When it comes to voting. Any division is Pareto efficient (there does not exist other division that all would weakly prefer and some would strictly prefer) and hence any division is a Condorcet winner (there does not exist other division that would beat a division in a binary vote).
Can you be more specific with your question?
A: A simple system to divide the wealth would be the following:
a. Ask each person to rank the others (no person can rank themself) according to how much of a contribution they feel each person had in the success. Those they feel contributed the most they give a $1$, those they feel contributed slightly less they give a $2$, etc. More than $1$ person can therefore be allocated a given rank. Thus, if a person feels everyone contributed equally, that person would give everyone a rank of $1$.
b. Sum the voted ranks of everyone. Give the smallest summed rank the value $1$, the second smallest summed rank the value $2$, etc. We now have the overall ranking of each persons's contribution as the team sees it.
c. Now to distribute the wealth. This can be done in infinitely many ways. We could decide that each person of rank $k$ gets $20$% (or p%) more than a person of rank $k+1$. Or we could decide that those of rank $1$ get a full share, those of rank $2$ get half a share, etc, where a share would be $x$ divided by the sum of the inverse of the ranks. There are, as said, infinitely many ways to do this once you have an ordering of the persons in the team. 
Whether the above system is "just" I leave for others to decide. Whether it is "unanimous" I leave for the OP author. 
I was going to add an example here, but it is past my bedtime. Will edit within 24 hours. 
EDIT
As the first example, let's see what happens when $n=2$: 

In this case, there can be only one outcome, namely that both team members are ranked equally. And whatever wealth distribution system we decide to use, they all have one thing in common, namely that they are solely based on differences in rank. As there is no difference here, each member gets an equal amount. 
As a second example, let's try the one suggested by @Hagen von Eitzen in the comments.

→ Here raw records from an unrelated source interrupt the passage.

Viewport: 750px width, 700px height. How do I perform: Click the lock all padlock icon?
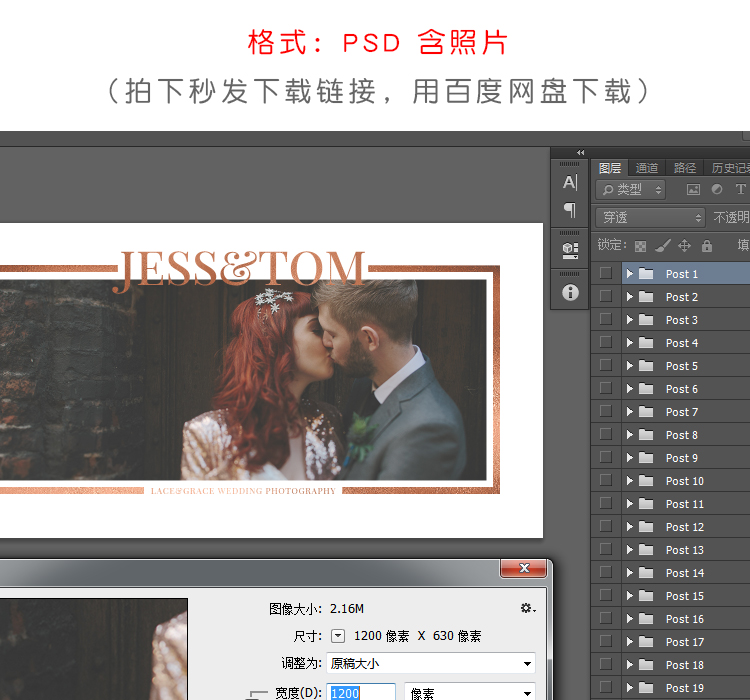(707, 245)
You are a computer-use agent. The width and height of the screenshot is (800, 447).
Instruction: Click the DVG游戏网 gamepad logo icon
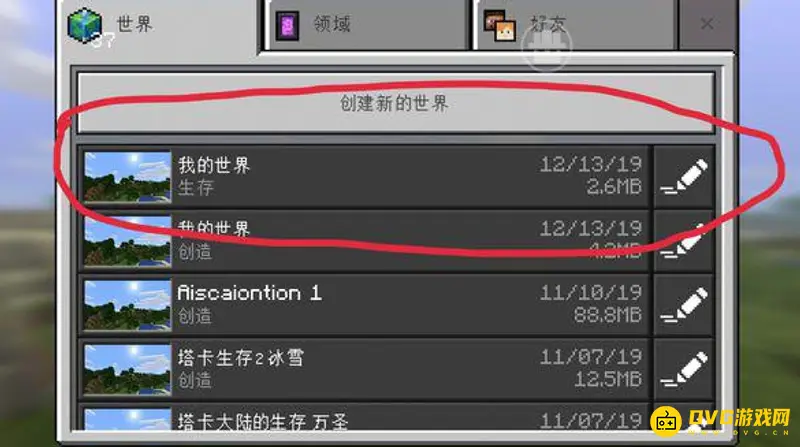click(666, 421)
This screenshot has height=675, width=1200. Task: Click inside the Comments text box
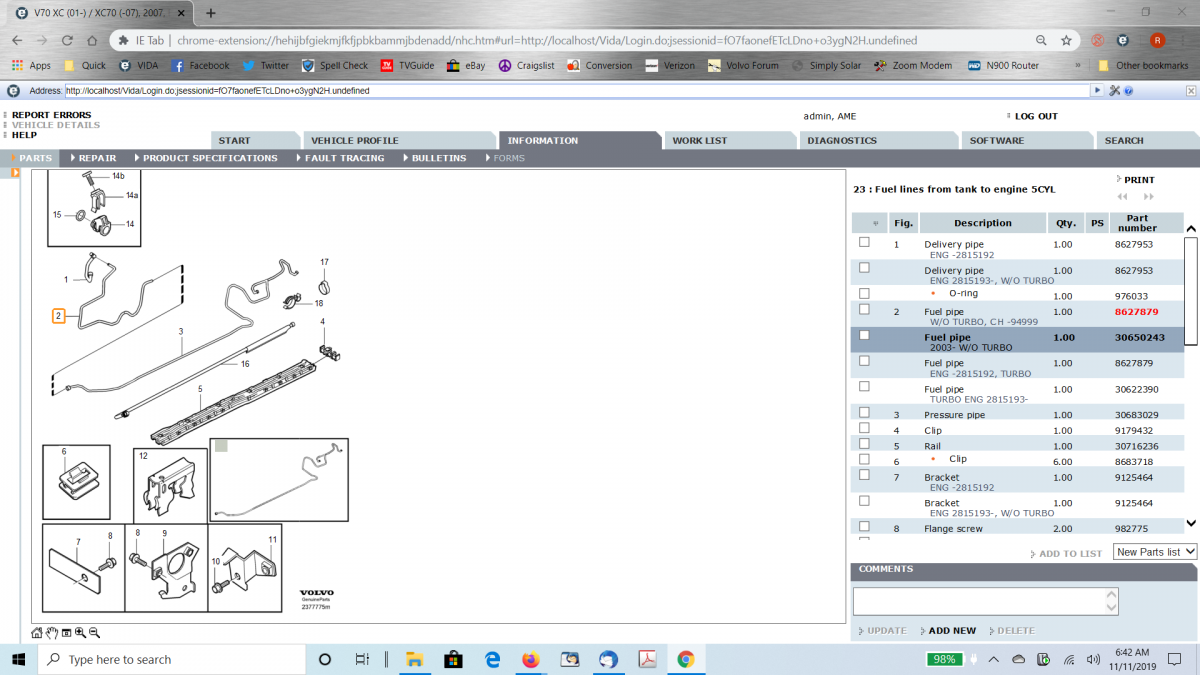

Here $n=4$ and $3$ of the members (the "chasers") are in collusion to make sure they get more than the fourth member, Harry. How well can they do? Well, their best bet would be to rank each other as $1$ and Harry as a $2$. Assuming Harry ($a4$ in the table below) suspects the collusion, his best bet is to rank the chasers equally, i.e. all with rank $1$. This gives the following result:

We see that Harry cannot completely avoid the consequences of a collusion between a majority of his team, but then I doubt any voting system could. And he is only $1$ rank lower than the "collusionists", so with a fairly mild wealth distribution system he would do okay. 
No more examples for now, but I look forward to seeing other, perhaps fairer, voting systems.